XIMEA MJ042MR-GP-P11-BSI-UV EUV & Soft X-Ray Scientific CMOS Camera

Overview

The XIMEA MJ042MR-GP-P11-BSI-UV is a vacuum-compatible, back-illuminated scientific CMOS camera engineered for high-fidelity imaging in the extreme ultraviolet (EUV, 10–124 nm), vacuum ultraviolet (VUV, 100–200 nm), and soft X-ray (0.2–12 nm, corresponding to 0.1–5 keV photon energy) spectral regimes. Based on the Gpixel GSENSE400 BSI Pulsar sensor, it delivers quantum efficiency exceeding 90% across the EUV water window (2.3–4.4 nm, 280–540 eV) and maintains >70% QE at 13.5 nm — a critical wavelength for next-generation lithography metrology and coherent diffractive imaging. Unlike conventional front-illuminated CCD or CMOS detectors, its deep-depletion, thinned backside illumination architecture eliminates absorption losses from gate structures, enabling direct photoelectron collection from low-energy photons with minimal charge diffusion. The camera operates under high vacuum (≤10⁻⁶ mbar) with the sensor surface fully exposed — a requirement for efficient EUV/soft X-ray detection where ambient gas molecules would otherwise attenuate signal or induce ionization noise. Its design adheres to fundamental principles of photoelectron conversion physics: photon energy deposition in silicon generates electron-hole pairs proportional to incident flux, with collection efficiency governed by depletion depth, surface passivation quality, and thermal noise suppression.
++++
EXERCISE TASK:
Please reproduce the entire camera description word for word. Rely on this camera description alone.

GIVEN ENTRIES:
++++
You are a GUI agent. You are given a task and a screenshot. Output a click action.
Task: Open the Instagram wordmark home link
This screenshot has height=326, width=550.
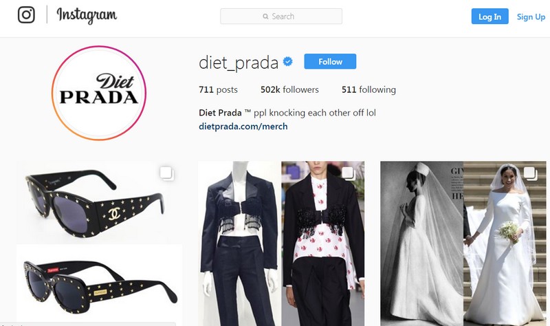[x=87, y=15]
++++
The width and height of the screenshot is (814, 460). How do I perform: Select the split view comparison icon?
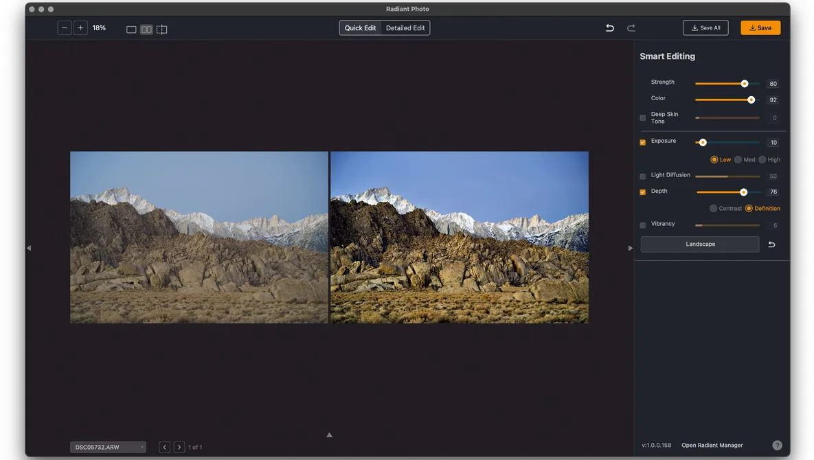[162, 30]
++++
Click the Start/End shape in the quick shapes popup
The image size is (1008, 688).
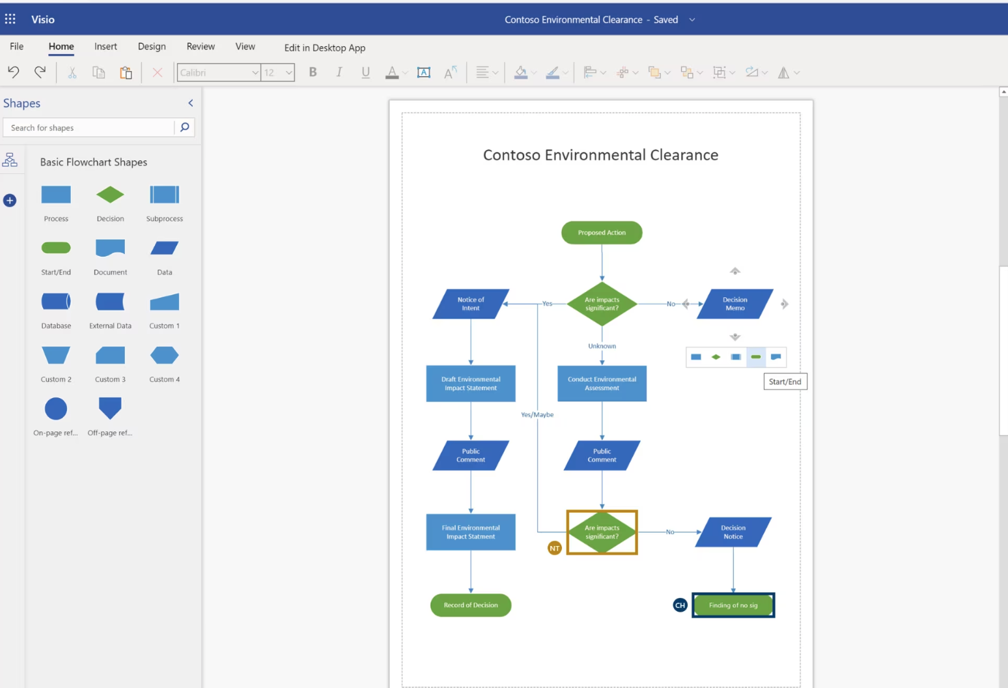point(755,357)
++++
SOLVED PROBLEM:
XIMEA MJ042MR-GP-P11-BSI-UV EUV & Soft X-Ray Scientific CMOS Camera

Overview

The XIMEA MJ042MR-GP-P11-BSI-UV is a vacuum-compatible, back-illuminated scientific CMOS camera engineered for high-fidelity imaging in the extreme ultraviolet (EUV, 10–124 nm), vacuum ultraviolet (VUV, 100–200 nm), and soft X-ray (0.2–12 nm, corresponding to 0.1–5 keV photon energy) spectral regimes. Based on the Gpixel GSENSE400 BSI Pulsar sensor, it delivers quantum efficiency exceeding 90% across the EUV water window (2.3–4.4 nm, 280–540 eV) and maintains >70% QE at 13.5 nm — a critical wavelength for next-generation lithography metrology and coherent diffractive imaging. Unlike conventional front-illuminated CCD or CMOS detectors, its deep-depletion, thinned backside illumination architecture eliminates absorption losses from gate structures, enabling direct photoelectron collection from low-energy photons with minimal charge diffusion. The camera operates under high vacuum (≤10⁻⁶ mbar) with the sensor surface fully exposed — a requirement for efficient EUV/soft X-ray detection where ambient gas molecules would otherwise attenuate signal or induce ionization noise. Its design adheres to fundamental principles of photoelectron conversion physics: photon energy deposition in silicon generates electron-hole pairs proportional to incident flux, with collection efficiency governed by depletion depth, surface passivation quality, and thermal noise suppression.